■ Task to carry out
Return the exact lines spanning from the line with "[C4D] Office Melissa" through the last line of the entries, boundaries included, and no others.

Pixel coordinate grounding data:
....
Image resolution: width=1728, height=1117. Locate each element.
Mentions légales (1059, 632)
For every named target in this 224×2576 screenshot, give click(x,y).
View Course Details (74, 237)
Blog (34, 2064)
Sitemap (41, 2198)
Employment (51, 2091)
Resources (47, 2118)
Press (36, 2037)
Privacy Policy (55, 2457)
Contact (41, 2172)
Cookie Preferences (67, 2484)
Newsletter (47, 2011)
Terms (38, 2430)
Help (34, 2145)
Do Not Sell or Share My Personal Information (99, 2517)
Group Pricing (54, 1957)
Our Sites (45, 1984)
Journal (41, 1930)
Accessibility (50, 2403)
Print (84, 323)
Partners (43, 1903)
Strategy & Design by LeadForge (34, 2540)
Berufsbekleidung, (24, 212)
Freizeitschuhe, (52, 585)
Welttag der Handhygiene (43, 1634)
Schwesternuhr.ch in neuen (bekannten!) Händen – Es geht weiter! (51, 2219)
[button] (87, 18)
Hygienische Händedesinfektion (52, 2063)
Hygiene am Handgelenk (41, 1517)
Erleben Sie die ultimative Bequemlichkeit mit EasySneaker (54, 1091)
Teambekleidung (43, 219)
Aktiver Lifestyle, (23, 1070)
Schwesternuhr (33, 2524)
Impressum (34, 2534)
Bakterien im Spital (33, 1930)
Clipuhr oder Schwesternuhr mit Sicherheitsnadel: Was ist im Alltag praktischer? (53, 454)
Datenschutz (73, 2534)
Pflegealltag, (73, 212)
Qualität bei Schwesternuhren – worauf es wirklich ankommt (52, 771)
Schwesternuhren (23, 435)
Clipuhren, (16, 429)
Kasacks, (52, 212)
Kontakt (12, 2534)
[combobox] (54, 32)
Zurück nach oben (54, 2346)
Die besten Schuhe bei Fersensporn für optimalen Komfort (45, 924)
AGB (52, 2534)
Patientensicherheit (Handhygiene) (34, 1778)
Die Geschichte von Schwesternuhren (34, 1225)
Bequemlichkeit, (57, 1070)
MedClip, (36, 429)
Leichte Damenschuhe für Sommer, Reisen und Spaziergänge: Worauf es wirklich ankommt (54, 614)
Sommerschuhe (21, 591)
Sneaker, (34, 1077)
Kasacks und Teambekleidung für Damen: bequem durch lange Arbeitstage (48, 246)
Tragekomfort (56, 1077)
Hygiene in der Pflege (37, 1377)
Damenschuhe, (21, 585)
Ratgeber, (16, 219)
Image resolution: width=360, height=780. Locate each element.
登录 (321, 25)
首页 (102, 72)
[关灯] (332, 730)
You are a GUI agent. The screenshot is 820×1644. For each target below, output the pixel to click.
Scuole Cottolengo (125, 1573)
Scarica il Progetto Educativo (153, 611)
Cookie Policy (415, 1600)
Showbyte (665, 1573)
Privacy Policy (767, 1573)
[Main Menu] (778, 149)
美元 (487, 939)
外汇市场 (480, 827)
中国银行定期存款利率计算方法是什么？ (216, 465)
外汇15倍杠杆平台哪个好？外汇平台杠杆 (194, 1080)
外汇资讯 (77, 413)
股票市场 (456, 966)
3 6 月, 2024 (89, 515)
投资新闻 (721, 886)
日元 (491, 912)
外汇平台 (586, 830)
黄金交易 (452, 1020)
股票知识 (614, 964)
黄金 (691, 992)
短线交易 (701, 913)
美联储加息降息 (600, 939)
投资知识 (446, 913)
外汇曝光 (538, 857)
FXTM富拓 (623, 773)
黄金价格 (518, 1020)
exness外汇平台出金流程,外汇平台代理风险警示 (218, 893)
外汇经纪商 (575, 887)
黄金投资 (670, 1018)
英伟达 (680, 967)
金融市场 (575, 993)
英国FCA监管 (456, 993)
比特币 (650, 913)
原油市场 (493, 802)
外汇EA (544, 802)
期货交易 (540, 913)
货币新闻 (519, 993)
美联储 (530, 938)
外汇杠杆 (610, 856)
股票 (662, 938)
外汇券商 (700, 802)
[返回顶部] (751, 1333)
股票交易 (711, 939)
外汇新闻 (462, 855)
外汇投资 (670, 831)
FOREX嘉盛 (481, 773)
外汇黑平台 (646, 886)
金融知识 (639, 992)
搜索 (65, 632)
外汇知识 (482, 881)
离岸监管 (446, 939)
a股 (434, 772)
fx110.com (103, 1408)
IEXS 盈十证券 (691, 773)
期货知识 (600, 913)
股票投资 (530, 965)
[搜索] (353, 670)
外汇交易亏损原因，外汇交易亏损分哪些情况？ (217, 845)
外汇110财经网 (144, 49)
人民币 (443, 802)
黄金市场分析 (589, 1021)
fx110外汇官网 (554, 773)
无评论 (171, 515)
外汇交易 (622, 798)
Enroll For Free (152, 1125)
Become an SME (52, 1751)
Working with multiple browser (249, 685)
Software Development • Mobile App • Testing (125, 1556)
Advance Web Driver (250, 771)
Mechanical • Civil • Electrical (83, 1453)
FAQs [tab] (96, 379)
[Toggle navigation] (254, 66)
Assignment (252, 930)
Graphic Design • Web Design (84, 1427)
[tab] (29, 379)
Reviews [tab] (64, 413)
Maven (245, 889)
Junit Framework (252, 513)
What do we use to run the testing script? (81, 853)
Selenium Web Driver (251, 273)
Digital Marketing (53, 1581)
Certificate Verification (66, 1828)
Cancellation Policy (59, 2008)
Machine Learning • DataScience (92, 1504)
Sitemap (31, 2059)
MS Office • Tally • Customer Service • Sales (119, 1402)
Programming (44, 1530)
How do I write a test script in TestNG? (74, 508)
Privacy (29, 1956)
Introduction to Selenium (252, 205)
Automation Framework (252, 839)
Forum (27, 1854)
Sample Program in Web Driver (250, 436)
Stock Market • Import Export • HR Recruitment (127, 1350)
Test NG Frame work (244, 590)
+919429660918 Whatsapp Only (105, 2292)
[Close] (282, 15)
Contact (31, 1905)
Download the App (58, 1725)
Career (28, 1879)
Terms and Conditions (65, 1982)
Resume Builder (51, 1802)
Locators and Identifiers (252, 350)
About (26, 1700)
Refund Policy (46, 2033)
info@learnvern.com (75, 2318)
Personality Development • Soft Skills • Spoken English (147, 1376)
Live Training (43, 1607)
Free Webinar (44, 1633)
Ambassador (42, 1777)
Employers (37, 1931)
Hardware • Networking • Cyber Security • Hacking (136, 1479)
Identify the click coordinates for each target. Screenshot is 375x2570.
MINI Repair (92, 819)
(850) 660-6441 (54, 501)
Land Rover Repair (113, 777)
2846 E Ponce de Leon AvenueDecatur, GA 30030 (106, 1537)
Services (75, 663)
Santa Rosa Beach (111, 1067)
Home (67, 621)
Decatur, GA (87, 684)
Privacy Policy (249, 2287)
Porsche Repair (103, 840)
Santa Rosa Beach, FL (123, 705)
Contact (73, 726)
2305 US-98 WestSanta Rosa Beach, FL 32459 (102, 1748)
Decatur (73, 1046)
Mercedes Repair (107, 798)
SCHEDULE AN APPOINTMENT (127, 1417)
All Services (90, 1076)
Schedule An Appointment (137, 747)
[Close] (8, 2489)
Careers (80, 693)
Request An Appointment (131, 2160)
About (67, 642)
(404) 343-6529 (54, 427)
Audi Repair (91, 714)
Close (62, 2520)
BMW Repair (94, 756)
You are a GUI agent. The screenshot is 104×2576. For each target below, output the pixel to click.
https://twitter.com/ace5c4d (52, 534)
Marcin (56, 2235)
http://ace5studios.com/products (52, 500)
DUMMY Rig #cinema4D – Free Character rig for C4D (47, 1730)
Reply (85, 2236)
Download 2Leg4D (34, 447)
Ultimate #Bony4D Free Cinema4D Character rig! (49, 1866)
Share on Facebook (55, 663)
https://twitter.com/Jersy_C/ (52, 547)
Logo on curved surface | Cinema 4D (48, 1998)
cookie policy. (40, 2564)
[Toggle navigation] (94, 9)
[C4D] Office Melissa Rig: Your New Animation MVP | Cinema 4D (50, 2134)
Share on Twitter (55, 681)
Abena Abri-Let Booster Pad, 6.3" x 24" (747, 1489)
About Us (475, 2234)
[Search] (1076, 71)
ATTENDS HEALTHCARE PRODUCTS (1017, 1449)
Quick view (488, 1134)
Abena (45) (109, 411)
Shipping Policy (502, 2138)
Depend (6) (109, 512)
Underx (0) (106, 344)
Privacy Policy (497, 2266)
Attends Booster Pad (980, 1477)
....
■ Task solution
[C4D] Office Melissa Rig: Your New Animation MVP | Cinema 4D (50, 2134)
Share on Twitter (55, 681)
Abena Abri-Let Booster Pad, 6.3" x 24" (747, 1489)
About Us (475, 2234)
[Search] (1076, 71)
ATTENDS HEALTHCARE PRODUCTS (1017, 1449)
Quick view (488, 1134)
Abena (45) (109, 411)
Shipping Policy (502, 2138)
Depend (6) (109, 512)
Underx (0) (106, 344)
Privacy Policy (497, 2266)
Attends Booster Pad (980, 1477)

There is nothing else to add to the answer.